CAMPANIA
Parco Nazionale del Vesuvio, incendio doloso e mal gestito
Perché non sono stati messi subito in campo gli operai forestali?
di Emilio Saggese
Quello che sta accadendo, oramai da quattro giorni, nel Parco Nazionale del Vesuvio dimostra purtroppo che in questa Regione si continua ad affrontare alcune importanti questioni con approssimazione e soprattutto intervenendo su emergenze che potrebbero essere evitate o quantomeno contenute se si imparasse a lavorare su l’ordinarietà e sulla cura continua e costante del bene comune. La battaglia contro questi e altri delinquenti, professionisti, non potrà mai essere vinta se la risposta continuerà ad essere quella di chi ad ogni incendio appare preso di sorpresa, come se non si conoscessero le pericolosità e le potenzialità di questi luoghi.
L’incendio divampato nel Parco Nazionale del Vesuvio è, senza se e senza ma, doloso. Tutti hanno potuto costatare, fin dal mattino di lunedì scorso, che i focolai appiccati erano dislocati in punti diversi, come a delineare un vero e proprio percorso che gli addetti ai lavori spesso identificano con la metafora “della batteria”. Lo scopo era ed è quello di far quanto più male possibile. Tuttavia il raggiungimento dell’obiettivo, con tutto il rispetto per la “professionalità” dei delinquenti non era certo. Per centrarlo vi era bisogno di alcune condizioni imprescindibili: il ritardo nelle operazioni di intervento di spegnimento; la qualità delle operazioni; i mezzi impiegati; il numero e la preparazione nel contrasto agli incendi delle persone sul campo.
Lungi da noi voler alimentare polemiche in questo momento dannose ed inutili. Tuttavia, è giusto sempre secondo noi sottolineare come vi siano state delle criticità evidenti nella gestione del problema. Le tecniche di intervento non sono solo quelle classiche di spegnimento con l’acqua attraverso elicotteri e canadair. Questi mezzi si utilizzano ad incendio oramai divampato e quando la situazione rischia di sfuggire al controllo.
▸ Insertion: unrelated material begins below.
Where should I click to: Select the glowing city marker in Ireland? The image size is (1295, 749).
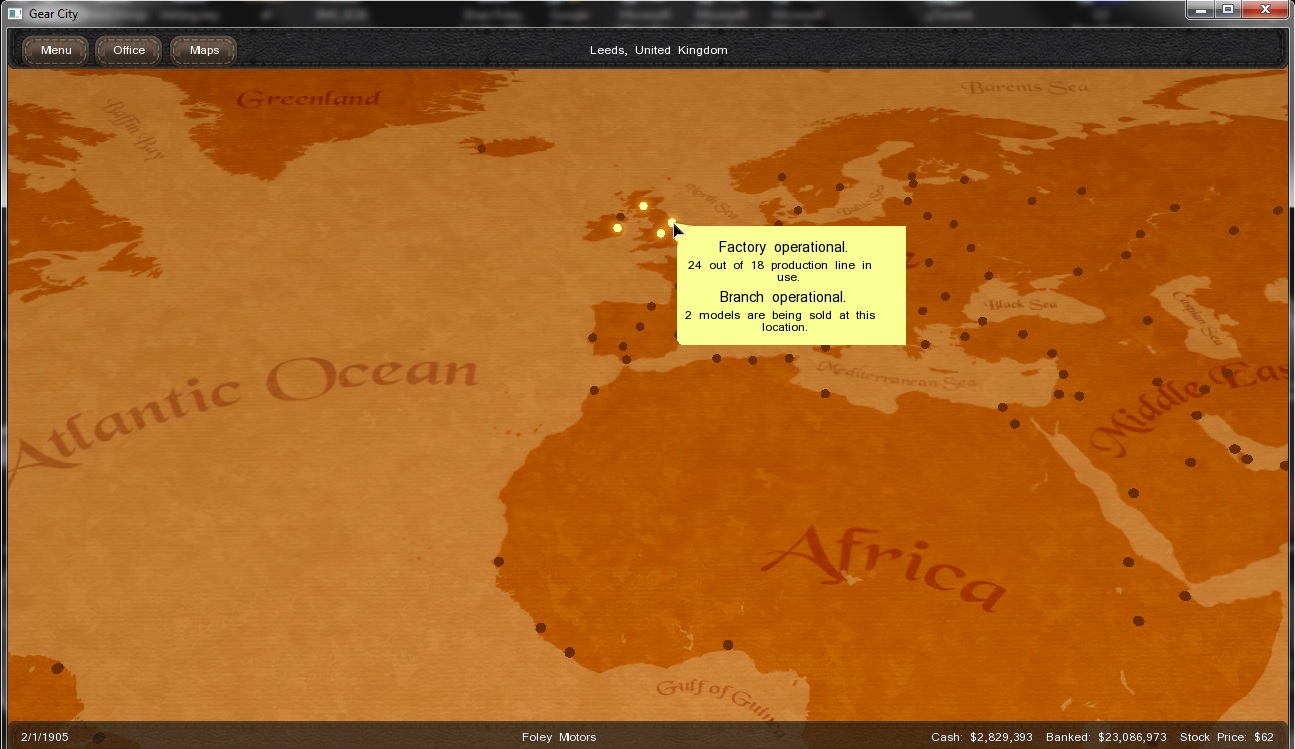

Fondamentale in questa fattispecie sarebbe stato, per esempio, affrontare gli otto focolai sul campo, con l’azione di personale qualificato e competente nonché esperto su come circoscrivere ed impedire sul nascere il propagarsi del fuoco. Questa operazione ad alta specializzazione è nella professionalità e formazione specifica degli operai idraulico-forestali, che nella provincia di Napoli sono 50 di cui solo stamattina…dopo lo schieramento di tutte le risorse possibili ed immaginabili, tranne quelle appunto più indicate, è stato disposto l’utilizzo nella misura di 15 unità…La “Città Metropolitana di Napoli” ne ha dislocati, sul proprio territorio 50 e avrebbe potuto a fronte dell’emergenza e a norma di legge chiedere l’utilizzo di ulteriori unità alle Comunità Montane più vicine.
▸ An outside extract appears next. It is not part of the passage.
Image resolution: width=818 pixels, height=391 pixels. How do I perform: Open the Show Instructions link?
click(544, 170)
Purtroppo non è stato fatto. In piena emergenza gli operai idraulico-forestali sono stati tenuti incomprensibilmente a casa. I motivi ci restano sconosciuti. Si preferisce ancora una volta un esborso enorme di denaro anziché l’utilizzo di professionalità e competenze di cui si ha disponibilità. I drammatici risultati sono sotto gli occhi di tutti. Un patrimonio floro-faunistico andato in fumo, un altro danno ambientale di cui solo tra qualche tempo si inizierà a quantificare gli effetti sulla salute degli abitanti e ingenti risorse, come di frequente avviene, ancora una volta punto buttate al vento.
Per quello che ci riguarda affermiamo con durezza che i piromani vanno assolutamente individuati, consegnati alla giustizia e puniti severamente ed esemplarmente ma nel contempo sollecitiamo con energia un confronto serio, con le istituzioni, a partire dalla Regione Campania per ridisegnare una strategia di contrasto più efficace e risolutiva e per la quale fin da subito siamo pronti ad essere impegnati in prima linea.